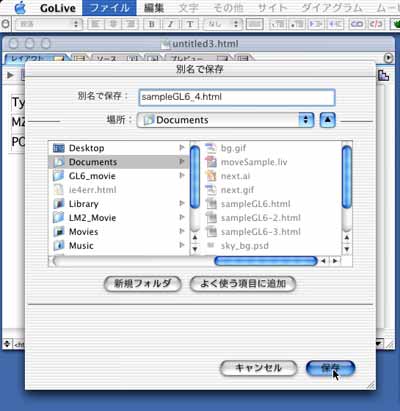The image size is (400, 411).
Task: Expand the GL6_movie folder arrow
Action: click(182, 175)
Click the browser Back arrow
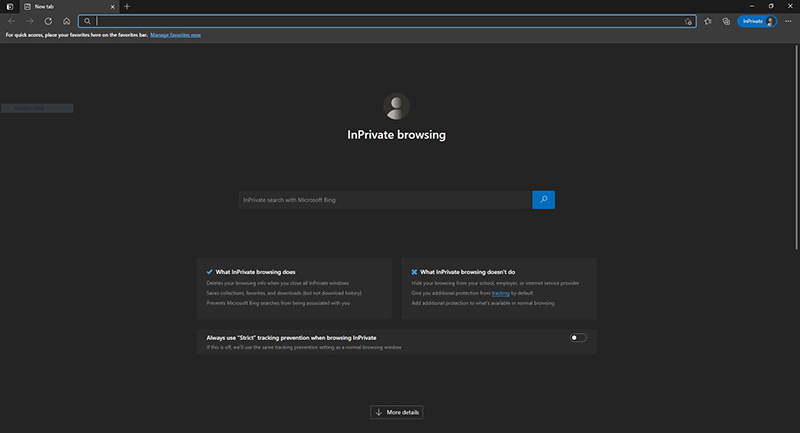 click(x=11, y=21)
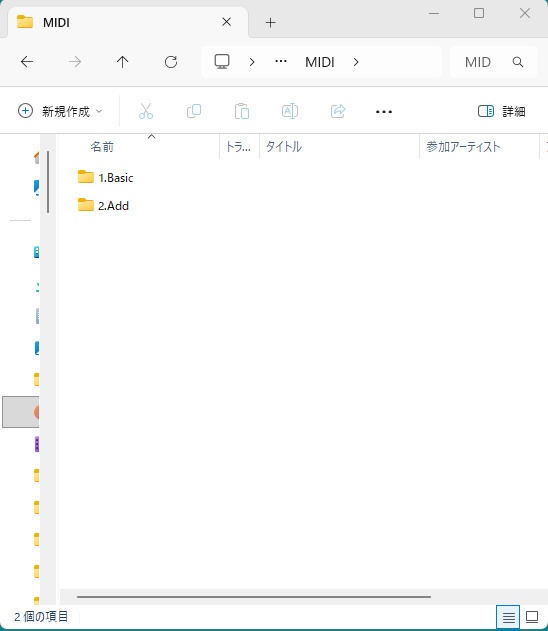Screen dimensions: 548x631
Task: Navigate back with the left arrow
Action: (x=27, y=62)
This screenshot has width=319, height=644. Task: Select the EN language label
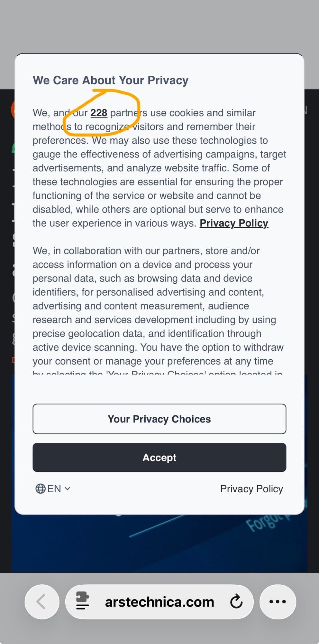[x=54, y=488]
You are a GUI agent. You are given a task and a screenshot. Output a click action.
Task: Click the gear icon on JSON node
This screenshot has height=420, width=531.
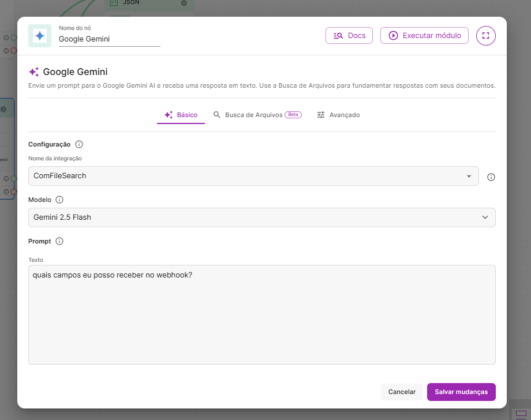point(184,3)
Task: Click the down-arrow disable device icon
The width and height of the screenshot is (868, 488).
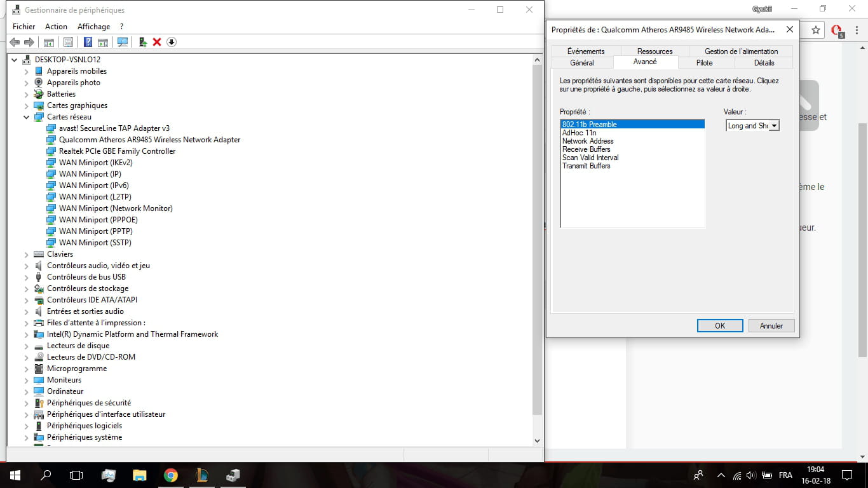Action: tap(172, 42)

WORK TASK
State how many lines in the preceding material contain the word "icon", and give nothing else.

FINAL ANSWER
2